This month's BACP magazine Therapy Today includes the regular feature 'ethical dilemma' which puts a topical question in practical terms and invites practitioners to think about it. Andy Rogers, a Person Centred counsellor working in Further/Higher Education has submitted this thoughtful and poignant response:
This month’s TT dilemma: "Suzanne has worked in a primary care counselling agency for four years and has become good friends with a colleague there, Michelle. Michelle is a highly respected and well-liked member of the team. Suzanne discovered recently that Michelle has been drinking heavily, and for some time. While she appears to be sober at work, Suzanne is fearful for Michelle’s clients and her capacity to work professionally. Michelle became distressed when asked about this and begged Suzanne not to say anything to her manager – she would ‘lose [her] job and become unemployable’. Suzanne feels torn between trying to support her friend to turn things around personally, and the wellbeing of her clients, which increasingly seems to be compromised."

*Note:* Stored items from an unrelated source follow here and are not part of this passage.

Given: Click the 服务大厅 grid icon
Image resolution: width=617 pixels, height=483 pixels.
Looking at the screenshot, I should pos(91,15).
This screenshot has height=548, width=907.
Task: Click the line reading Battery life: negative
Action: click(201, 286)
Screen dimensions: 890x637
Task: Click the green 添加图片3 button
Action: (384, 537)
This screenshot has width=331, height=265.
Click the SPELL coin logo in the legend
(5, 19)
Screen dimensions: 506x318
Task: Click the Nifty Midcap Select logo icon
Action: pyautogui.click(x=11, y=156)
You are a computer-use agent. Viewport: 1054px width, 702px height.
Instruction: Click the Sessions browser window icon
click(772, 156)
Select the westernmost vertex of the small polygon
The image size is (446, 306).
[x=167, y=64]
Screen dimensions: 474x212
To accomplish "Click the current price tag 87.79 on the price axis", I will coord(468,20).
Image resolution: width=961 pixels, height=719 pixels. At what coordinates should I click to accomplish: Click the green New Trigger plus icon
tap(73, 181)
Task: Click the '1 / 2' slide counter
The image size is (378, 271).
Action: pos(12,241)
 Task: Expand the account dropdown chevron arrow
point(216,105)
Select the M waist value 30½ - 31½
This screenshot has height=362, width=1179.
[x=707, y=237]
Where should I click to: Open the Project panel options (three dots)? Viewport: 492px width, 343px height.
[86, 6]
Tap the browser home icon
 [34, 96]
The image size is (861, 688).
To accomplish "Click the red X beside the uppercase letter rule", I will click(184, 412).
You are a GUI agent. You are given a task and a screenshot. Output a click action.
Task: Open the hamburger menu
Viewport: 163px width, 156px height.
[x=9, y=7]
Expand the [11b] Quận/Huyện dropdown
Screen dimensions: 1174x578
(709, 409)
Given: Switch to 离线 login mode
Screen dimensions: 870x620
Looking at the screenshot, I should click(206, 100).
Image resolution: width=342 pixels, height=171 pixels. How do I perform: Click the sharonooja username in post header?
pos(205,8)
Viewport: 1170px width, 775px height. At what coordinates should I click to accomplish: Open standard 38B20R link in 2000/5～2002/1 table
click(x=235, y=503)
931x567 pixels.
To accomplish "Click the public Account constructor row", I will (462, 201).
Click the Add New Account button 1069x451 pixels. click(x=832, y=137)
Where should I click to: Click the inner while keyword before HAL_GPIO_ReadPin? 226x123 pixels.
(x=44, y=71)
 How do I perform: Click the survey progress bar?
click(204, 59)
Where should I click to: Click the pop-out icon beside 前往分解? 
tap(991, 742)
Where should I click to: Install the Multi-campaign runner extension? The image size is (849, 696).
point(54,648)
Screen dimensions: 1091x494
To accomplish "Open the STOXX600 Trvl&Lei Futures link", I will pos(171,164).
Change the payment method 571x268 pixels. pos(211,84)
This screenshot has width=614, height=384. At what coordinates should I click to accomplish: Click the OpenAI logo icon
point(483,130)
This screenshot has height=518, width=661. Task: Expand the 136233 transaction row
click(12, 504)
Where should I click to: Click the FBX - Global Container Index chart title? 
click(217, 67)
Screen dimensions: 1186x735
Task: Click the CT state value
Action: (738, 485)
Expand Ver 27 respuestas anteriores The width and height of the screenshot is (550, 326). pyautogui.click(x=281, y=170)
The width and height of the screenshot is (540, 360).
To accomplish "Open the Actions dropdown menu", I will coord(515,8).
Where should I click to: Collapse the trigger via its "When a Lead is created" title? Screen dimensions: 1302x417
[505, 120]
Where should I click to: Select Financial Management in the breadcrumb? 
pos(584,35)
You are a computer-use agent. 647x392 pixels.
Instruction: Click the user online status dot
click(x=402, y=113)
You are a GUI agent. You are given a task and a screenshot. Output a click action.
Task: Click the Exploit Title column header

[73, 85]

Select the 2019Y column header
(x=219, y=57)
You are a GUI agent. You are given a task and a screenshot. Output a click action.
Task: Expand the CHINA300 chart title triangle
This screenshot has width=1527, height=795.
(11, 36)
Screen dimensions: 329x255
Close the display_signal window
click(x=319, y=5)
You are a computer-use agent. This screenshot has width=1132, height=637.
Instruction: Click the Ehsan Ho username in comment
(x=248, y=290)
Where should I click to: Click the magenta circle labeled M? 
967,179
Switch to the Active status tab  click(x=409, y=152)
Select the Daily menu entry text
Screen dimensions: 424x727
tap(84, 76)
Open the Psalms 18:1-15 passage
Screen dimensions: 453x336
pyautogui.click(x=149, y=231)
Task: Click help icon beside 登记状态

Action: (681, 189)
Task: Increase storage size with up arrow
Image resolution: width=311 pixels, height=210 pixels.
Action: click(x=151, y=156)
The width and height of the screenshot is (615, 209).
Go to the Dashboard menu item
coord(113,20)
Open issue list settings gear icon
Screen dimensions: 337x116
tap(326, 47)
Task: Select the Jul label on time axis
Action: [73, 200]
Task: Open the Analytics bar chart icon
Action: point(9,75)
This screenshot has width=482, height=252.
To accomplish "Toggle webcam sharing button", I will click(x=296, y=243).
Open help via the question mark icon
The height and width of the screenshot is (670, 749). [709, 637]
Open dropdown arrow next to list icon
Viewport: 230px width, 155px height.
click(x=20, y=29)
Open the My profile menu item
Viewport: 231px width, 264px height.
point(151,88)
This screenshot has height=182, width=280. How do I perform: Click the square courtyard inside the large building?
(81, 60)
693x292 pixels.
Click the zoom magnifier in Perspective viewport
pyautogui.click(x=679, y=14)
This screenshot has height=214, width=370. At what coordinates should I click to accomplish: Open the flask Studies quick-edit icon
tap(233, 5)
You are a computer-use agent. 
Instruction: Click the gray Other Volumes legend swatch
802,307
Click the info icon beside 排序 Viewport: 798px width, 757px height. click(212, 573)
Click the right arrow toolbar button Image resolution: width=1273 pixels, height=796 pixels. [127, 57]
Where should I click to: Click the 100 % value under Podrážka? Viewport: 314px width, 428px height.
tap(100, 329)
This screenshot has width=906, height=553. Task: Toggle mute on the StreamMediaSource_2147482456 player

"Andy Rogers, counsellor in HE/FE replies: "
Many potential assumptions are piled on top of each other in this scenario and we should scrutinise them. What constitutes ‘drinking heavily’ and how has this been ‘discovered’? Is Suzanne also ‘highly respected and liked’, or not? What light or shade does this cast on her account? In what sense might the ‘wellbeing’ of Michelle’s clients be ‘compromised’? If Michelle appears sober at work, why is Suzanne fearful? What are Suzanne’s attitudes to alcohol and – more broadly – what values does she hold about how therapists should conduct themselves in their personal lives? At the crux of this dilemma is the question of what it means to ‘work professionally’ and whether our behaviour outside work can compromise our role as practitioners, even if there is no evidence of it being detrimental to our clients. What conduct, then, is unacceptable, and why? What values lie behind these judgments? Must counsellors and psychotherapists behave ‘better’? Better than whom? Must our personal lives be healthy? What does ‘health’ mean here and is it being conflated with goodness, morality and virtue? Is that desirable? Does Michelle really need to ‘turn things around personally’? Are counsellors not fallible human beings, too? Might not such imperfection be an acknowledgement of our shared existential reality and an aid to ordinary empathic engagement?
Perhaps, when asked about her drinking, Michelle’s distress and concerns about future employment are not hints that her clients could be at risk – as Suzanne appears to take them – but rather expressions of a thoroughly realistic appraisal of the operation of power and interest in both this encounter and its organisational, professional and cultural contexts. Perhaps Michelle knows that complaints in professional organisations and in our wannabe regulator – whose aims doubtless already mould our professional discourse – are brought more often by colleagues and employers than by service users, and that many motivations will be submerged beneath the claim of ‘client protection’. Maybe she is acutely aware that the culture of her profession is becoming dominated by tendencies towards risk aversion and blame, and that fear and careerism drive these more than client interests. Perhaps she read recently of the psychologist hauled before a Health Professions Council (HPC) Fitness to Practise hearing for being drunk at a social occasion with colleagues. He was cleared of misconduct but only after the charges against him were publicised on HPC’s website and in the national media. Perhaps Michelle realises too, in the very moment Suzanne confronts her, that events are already spiralling out of her control; that sometimes organisations move against individuals, and that while her colleagues will follow procedure with (we hope) good intentions, the system nonetheless has a powerful current of its own – the energy of unacknowledged self-interest – which completes the circuit of professionalised mistrust we increasingly find buzzing around the intimate conversations of therapy. Before Suzanne does anything further, she might want to reflect in depth upon such questions. Her friend’s dilemma, after all, is as potent as her own."